Overcoming the limitations of nominal typing

Strictness with nominal typing is not always desirable. Consider the following three nominally unrelated types that might be part of a third-party Java library whose code you do not control:

// Three difference classes that have X and Y properties
// but they have no shared inheritance nor shared interfaces that define X and Y

class UIObject {
  public var X : double
  public var Y : double
  public var H : double
  public var W : double
}
class Rectangle {
  private var _x : double as X
  private var _y : double as Y
  private var _w : double as Width
  private var _h : double as Height
}
class Point {
  private var _x : double as X
  private var _y : double as Y
}

Suppose you want to write code that just gets the X and Y properties and you want your code to work with instances of any of the three classes.

Although each of these classes defines methods for obtaining the X and Y properties, these properties do not appear as part of a common interface or ancestor class. Remember that in this example, the classes are defined in a third-party library, so you cannot control the class declarations. Their only base class in common is Object, but Object does not have the properties X or Y. To write code that reads the X and Y properties for these three different classes, you must write three distinct yet nearly identical versions of the code.

Situations like this are common. Typically programmers resolve the problem by duplicating potentially large amounts of code for each related use cases, which makes it more difficult to maintain the code.

Structural typing helps these types of situations. Use structural typing in Gosu to unite the behavior of the three classes based on the presence of being able to read the X and Y properties.
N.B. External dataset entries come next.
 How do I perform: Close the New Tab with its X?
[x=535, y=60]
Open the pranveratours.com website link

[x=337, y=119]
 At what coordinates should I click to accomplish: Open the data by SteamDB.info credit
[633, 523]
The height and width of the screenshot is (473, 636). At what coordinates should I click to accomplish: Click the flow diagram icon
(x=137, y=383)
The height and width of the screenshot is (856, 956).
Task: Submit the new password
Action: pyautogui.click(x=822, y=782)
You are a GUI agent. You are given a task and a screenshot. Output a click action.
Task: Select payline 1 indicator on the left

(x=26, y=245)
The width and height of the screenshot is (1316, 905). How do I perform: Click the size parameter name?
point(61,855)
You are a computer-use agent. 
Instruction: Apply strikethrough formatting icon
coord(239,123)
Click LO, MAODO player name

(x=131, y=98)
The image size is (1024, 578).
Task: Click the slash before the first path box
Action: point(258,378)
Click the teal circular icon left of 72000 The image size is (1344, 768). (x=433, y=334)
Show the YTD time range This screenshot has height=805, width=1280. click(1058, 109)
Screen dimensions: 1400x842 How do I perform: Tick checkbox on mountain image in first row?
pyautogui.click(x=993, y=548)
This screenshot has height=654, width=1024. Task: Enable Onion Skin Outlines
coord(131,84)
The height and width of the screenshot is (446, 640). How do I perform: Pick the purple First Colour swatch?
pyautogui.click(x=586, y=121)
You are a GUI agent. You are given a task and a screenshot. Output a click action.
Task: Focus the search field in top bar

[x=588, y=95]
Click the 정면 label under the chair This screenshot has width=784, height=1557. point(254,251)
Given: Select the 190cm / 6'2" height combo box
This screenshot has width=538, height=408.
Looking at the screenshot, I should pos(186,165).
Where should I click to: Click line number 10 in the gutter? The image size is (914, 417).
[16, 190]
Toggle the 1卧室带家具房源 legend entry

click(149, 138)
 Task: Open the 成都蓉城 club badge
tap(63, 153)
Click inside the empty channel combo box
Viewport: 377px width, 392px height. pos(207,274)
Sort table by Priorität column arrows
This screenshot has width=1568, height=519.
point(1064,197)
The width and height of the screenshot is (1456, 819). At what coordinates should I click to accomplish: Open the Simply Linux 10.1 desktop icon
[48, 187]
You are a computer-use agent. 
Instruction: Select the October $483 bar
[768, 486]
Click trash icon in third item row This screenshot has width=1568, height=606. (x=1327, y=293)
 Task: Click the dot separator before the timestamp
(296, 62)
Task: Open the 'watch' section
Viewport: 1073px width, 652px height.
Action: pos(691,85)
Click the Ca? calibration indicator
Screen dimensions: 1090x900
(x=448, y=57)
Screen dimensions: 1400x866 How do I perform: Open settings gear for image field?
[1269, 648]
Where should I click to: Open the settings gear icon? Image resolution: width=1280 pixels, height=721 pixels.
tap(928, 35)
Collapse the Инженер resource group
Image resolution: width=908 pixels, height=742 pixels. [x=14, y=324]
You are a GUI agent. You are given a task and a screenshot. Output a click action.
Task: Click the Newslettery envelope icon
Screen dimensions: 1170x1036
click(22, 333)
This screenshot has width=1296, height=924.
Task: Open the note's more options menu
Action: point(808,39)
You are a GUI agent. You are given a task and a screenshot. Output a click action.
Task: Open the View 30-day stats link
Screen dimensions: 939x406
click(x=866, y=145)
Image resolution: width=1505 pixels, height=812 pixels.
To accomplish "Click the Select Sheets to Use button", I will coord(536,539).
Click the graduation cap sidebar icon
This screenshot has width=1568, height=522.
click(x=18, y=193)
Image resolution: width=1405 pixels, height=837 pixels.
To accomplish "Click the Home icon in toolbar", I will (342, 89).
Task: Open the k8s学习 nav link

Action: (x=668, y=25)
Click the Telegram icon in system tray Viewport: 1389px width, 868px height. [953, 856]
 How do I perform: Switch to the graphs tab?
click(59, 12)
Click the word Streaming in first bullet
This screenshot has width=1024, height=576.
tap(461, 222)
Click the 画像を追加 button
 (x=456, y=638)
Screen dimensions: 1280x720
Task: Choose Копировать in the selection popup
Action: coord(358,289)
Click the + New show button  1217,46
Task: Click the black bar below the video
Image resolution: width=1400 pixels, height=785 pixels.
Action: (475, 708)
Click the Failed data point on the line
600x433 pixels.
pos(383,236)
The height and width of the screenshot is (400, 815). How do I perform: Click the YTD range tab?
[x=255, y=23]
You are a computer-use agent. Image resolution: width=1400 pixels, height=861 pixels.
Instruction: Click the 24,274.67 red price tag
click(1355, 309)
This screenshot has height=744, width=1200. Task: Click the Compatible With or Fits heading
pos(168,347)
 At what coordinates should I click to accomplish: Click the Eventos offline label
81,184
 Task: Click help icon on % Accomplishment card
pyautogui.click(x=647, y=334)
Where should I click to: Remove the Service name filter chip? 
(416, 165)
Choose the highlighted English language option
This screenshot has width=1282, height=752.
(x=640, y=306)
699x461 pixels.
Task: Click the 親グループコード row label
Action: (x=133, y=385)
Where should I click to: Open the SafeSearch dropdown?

Just like you would declare an interface, define the method signatures. However, use the structure keyword:

package docs.example

structure Coordinate {
  property get X() : double // get the "X" public property or field
  property get Y() : double // get the "Y" public property or field
}

You can now create code that uses the new structural type docs.example.Coordinate.

A variable declared as the structural type can contain any object with compatible qualities defined by the structural type. For example, a variable defined to the structural type Coordinate can be assigned with a Rectangle instance. This works because Rectangle has the X and Y properties of type double:

var coord : Coordinate
coord = new Rectangle()
print("X value is " + coord.X)

To illustrate the flexibility of structural typing, suppose you want to write a function that gets the X and Y properties and prints them and performs arithmetic with the values. Using structural typing, implementing this behavior once works with any class instance that satisfies the requirements of the structural type. For example, the following function takes the structural type as a parameter:

public function printCoordinate(myStruct : Coordinate) {
  print("X value is " + myStruct.X)
  print("Y value is " + myStruct.Y)
  print("Sum of X and Y value is " + (myStruct.X + myStruct.Y) )
}

In many ways this coding style is similar to using an interface defined by the interface keyword. You can call this function and pass any object that satisfies the requirements of the structural type. However, unlike interfaces, this code works independent of inheritance or interface declarations for the classes.

Use the following example to see how this function can be used by multiple concrete classes that are unrelated. Paste the following into the Gosu Scratchpad:

// Three different classes that have X and Y properties
// but have no shared inheritance nor shared interfaces that define X and Y

class Rectangle {
  private var _x : double as X
  private var _y : double as Y
  private var _w : double as Width
  private var _h : double as Height
}

class Point {
  private var _x : double as X
  private var _y : double as Y
}

class UIObject {
  public var X : double
  public var Y : double
  public var H : double
  public var W : double
}

// DEFINE A STRUCTURAL TYPE
structure Coordinate {
  property get X() : double
  property get Y() : double
}

// Define a function that works with any class that is compatible with the structural type
public function printCoordinate(myStruct : Coordinate) {
  print("X value is " + myStruct.X)
  print("Y value is " + myStruct.Y)
  print("Sum of X and Y value is " + (myStruct.X + myStruct.Y) )
}

// Use that function with three different classes that all contain X and Y public fields
// or properties, but are unrelated

var p = new Point()
p.X = 2
p.Y = 3
printCoordinate(p)

var r = new Rectangle()
r.X = 4
r.Y = 5
printCoordinate(r)

var ui = new UIObject()
ui.X = 6
ui.Y = 7
printCoordinate(ui)

Running this code prints the following lines:

X value is 2.0
Y value is 3.0
Sum of X and Y value is 5.0
X value is 4.0
Y value is 5.0
Sum of X and Y value is 9.0
X value is 6.0
Y value is 7.0
Sum of X and Y value is 13.0

These examples demonstrate that structural types are statically weaker than interfaces regarding the amount of enforced type information, but their flexibility supports situations where interfaces are ineffective or impossible. Structural types extend static typing to include a broader set of real-world situations but still support concise code that catches common coding problems at compile time.